-- The records follows --
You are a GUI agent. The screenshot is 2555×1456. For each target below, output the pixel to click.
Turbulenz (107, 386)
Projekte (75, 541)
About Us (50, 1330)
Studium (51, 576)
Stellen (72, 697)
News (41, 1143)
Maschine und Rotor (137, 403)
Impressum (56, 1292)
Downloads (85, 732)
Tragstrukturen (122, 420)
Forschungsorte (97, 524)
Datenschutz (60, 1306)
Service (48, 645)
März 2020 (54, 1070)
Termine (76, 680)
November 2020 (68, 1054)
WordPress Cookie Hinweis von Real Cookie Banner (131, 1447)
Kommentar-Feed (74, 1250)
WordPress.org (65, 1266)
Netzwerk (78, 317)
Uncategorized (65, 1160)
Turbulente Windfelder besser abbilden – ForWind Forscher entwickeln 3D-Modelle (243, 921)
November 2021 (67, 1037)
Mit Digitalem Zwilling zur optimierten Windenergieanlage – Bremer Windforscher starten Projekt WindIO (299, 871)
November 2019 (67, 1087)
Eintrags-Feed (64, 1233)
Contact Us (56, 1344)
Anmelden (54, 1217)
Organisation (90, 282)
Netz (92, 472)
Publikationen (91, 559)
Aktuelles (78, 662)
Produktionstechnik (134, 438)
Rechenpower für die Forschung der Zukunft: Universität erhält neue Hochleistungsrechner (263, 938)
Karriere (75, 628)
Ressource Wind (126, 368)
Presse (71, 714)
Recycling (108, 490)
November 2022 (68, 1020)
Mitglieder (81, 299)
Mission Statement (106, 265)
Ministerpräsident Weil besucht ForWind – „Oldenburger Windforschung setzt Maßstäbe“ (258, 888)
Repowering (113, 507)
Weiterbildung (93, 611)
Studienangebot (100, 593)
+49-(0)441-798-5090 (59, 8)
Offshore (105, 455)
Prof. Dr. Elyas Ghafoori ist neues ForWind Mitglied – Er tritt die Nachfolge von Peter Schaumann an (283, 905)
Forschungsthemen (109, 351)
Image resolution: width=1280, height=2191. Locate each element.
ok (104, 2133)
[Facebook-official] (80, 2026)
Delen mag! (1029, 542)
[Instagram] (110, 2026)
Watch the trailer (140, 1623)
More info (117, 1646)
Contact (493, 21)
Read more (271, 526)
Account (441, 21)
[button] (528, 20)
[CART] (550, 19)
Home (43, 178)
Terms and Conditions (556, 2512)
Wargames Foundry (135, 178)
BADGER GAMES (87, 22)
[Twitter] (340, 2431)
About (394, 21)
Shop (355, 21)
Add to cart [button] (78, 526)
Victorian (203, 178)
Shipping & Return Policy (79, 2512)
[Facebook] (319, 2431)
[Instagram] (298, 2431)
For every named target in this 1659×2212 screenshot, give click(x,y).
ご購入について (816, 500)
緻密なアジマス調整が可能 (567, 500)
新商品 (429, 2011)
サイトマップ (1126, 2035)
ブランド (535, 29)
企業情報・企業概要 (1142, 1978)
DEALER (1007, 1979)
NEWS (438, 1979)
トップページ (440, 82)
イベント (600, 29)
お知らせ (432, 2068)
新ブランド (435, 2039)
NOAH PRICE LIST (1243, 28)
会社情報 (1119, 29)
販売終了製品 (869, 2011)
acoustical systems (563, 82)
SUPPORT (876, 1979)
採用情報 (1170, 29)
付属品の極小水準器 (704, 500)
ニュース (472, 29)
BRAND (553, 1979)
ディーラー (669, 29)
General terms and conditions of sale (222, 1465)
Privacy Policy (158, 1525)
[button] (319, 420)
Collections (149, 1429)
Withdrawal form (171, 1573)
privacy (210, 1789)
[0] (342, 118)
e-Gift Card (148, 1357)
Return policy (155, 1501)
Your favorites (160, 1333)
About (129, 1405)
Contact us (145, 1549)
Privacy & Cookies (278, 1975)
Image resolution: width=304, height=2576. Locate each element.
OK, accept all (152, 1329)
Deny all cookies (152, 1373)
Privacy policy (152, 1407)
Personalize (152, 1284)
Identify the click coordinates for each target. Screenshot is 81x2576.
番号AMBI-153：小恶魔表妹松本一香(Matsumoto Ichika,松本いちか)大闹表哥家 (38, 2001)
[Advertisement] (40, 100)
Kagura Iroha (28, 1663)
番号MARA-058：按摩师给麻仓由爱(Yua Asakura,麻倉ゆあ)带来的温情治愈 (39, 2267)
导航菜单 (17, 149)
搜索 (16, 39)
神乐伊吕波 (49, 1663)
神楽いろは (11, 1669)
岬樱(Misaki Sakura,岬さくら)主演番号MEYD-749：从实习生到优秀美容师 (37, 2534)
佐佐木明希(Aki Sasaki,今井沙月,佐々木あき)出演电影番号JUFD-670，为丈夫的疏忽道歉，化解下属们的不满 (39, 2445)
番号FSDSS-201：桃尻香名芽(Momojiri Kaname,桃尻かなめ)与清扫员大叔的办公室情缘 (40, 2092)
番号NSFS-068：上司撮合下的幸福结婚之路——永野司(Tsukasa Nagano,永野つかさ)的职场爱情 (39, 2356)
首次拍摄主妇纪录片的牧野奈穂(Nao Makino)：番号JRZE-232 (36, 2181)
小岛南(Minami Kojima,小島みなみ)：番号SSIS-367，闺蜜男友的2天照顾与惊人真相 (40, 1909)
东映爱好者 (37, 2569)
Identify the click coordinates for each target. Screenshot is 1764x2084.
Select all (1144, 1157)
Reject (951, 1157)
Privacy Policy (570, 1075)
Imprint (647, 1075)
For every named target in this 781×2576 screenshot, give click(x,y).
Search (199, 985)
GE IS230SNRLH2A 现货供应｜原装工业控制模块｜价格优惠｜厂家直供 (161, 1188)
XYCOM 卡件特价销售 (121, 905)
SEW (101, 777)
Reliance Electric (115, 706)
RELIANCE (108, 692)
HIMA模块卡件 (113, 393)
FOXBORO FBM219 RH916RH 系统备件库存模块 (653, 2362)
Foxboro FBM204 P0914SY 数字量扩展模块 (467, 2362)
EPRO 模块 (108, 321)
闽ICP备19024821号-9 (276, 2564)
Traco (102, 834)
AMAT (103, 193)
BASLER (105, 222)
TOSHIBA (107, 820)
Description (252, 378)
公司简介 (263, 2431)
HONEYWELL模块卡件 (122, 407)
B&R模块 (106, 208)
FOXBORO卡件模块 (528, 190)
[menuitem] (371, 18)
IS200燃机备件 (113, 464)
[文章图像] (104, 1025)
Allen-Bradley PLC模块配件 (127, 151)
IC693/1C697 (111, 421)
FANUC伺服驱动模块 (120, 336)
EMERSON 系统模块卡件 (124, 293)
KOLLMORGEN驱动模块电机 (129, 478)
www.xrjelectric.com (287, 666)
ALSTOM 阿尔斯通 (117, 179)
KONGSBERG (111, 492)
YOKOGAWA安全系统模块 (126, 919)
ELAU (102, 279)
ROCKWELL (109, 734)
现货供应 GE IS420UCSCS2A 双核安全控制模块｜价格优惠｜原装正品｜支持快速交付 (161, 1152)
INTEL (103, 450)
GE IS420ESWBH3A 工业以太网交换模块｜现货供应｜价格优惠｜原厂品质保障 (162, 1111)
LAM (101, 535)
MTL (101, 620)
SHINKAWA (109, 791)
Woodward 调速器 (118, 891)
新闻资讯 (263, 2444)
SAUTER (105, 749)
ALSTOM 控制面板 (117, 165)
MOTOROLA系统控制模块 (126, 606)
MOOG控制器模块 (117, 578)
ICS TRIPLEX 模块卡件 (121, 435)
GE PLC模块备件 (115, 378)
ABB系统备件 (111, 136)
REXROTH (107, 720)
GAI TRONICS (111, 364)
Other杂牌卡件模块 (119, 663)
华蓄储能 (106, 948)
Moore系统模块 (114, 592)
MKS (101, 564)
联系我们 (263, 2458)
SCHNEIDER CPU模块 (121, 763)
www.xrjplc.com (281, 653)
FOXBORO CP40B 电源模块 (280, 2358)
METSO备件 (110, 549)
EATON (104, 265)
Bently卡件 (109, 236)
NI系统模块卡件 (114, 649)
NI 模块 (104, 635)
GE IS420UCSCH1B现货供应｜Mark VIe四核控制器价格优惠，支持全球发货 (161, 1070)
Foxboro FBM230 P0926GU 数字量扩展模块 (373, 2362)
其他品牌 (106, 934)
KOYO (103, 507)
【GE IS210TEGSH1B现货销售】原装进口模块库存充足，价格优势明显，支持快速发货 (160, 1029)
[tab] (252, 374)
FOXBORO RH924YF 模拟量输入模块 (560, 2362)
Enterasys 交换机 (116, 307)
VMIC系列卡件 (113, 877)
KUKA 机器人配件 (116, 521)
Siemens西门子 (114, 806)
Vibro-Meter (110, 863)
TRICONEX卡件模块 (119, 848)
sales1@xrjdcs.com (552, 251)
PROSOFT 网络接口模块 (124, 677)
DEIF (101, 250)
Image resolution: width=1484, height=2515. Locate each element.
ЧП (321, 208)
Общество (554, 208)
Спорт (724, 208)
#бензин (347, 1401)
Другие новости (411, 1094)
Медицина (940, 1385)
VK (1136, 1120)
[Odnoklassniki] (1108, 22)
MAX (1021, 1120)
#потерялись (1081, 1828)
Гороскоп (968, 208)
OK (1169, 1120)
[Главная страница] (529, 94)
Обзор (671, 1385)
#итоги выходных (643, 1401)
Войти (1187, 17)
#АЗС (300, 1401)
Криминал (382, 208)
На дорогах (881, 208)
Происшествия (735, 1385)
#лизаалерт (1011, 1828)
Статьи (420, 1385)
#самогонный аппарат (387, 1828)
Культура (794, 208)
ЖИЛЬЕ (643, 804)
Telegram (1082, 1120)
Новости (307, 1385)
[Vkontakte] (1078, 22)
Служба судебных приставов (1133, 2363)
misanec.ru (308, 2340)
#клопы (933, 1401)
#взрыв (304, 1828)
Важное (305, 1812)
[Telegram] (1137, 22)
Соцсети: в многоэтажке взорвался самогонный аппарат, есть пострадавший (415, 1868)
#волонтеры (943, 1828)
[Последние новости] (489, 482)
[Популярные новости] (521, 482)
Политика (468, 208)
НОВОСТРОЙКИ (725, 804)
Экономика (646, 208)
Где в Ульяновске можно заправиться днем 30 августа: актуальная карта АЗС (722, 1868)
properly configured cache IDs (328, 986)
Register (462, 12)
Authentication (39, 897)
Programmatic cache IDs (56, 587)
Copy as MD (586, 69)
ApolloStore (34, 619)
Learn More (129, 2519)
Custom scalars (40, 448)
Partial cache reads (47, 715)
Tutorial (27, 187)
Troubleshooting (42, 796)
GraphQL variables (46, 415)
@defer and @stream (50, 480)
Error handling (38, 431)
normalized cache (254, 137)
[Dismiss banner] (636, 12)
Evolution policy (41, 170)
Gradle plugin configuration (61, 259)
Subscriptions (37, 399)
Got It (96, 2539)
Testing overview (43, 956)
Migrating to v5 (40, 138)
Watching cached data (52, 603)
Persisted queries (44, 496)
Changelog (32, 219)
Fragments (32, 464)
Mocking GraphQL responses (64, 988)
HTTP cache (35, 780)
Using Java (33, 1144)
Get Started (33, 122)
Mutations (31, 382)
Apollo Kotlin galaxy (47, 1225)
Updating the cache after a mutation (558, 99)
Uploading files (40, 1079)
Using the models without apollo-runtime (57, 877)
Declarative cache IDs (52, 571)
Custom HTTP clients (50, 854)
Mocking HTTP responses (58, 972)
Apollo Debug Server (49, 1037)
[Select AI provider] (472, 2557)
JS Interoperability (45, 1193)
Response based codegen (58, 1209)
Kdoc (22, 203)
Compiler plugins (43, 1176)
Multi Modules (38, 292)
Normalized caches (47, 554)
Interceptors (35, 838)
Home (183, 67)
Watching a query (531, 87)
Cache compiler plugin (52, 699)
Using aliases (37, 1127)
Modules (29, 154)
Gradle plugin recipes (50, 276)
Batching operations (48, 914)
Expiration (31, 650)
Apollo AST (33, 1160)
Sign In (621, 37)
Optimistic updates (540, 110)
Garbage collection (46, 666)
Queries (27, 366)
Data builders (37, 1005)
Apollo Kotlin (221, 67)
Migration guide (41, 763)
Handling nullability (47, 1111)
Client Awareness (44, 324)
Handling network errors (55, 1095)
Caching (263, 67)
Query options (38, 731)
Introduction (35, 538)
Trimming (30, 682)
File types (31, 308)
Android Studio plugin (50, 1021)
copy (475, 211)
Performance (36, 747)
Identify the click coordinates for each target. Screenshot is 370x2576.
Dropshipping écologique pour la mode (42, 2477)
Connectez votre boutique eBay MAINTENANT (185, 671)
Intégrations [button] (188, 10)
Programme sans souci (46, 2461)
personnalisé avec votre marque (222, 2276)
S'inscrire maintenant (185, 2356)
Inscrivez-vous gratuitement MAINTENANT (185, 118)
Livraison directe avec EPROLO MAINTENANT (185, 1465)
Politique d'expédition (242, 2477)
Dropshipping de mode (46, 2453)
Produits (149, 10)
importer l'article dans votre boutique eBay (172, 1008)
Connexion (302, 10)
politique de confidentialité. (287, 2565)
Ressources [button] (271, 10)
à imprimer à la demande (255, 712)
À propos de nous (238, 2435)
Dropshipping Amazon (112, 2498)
-- The records concluded --
### Task statement
Transcribe the records above exactly, from the opening line down to and including the line with "Uncategorized (65, 1160)".

### Task output
You are a GUI agent. The screenshot is 2555×1456. For each target below, output the pixel to click.
Turbulenz (107, 386)
Projekte (75, 541)
About Us (50, 1330)
Studium (51, 576)
Stellen (72, 697)
News (41, 1143)
Maschine und Rotor (137, 403)
Impressum (56, 1292)
Downloads (85, 732)
Tragstrukturen (122, 420)
Forschungsorte (97, 524)
Datenschutz (60, 1306)
Service (48, 645)
März 2020 (54, 1070)
Termine (76, 680)
November 2020 (68, 1054)
WordPress Cookie Hinweis von Real Cookie Banner (131, 1447)
Kommentar-Feed (74, 1250)
WordPress.org (65, 1266)
Netzwerk (78, 317)
Uncategorized (65, 1160)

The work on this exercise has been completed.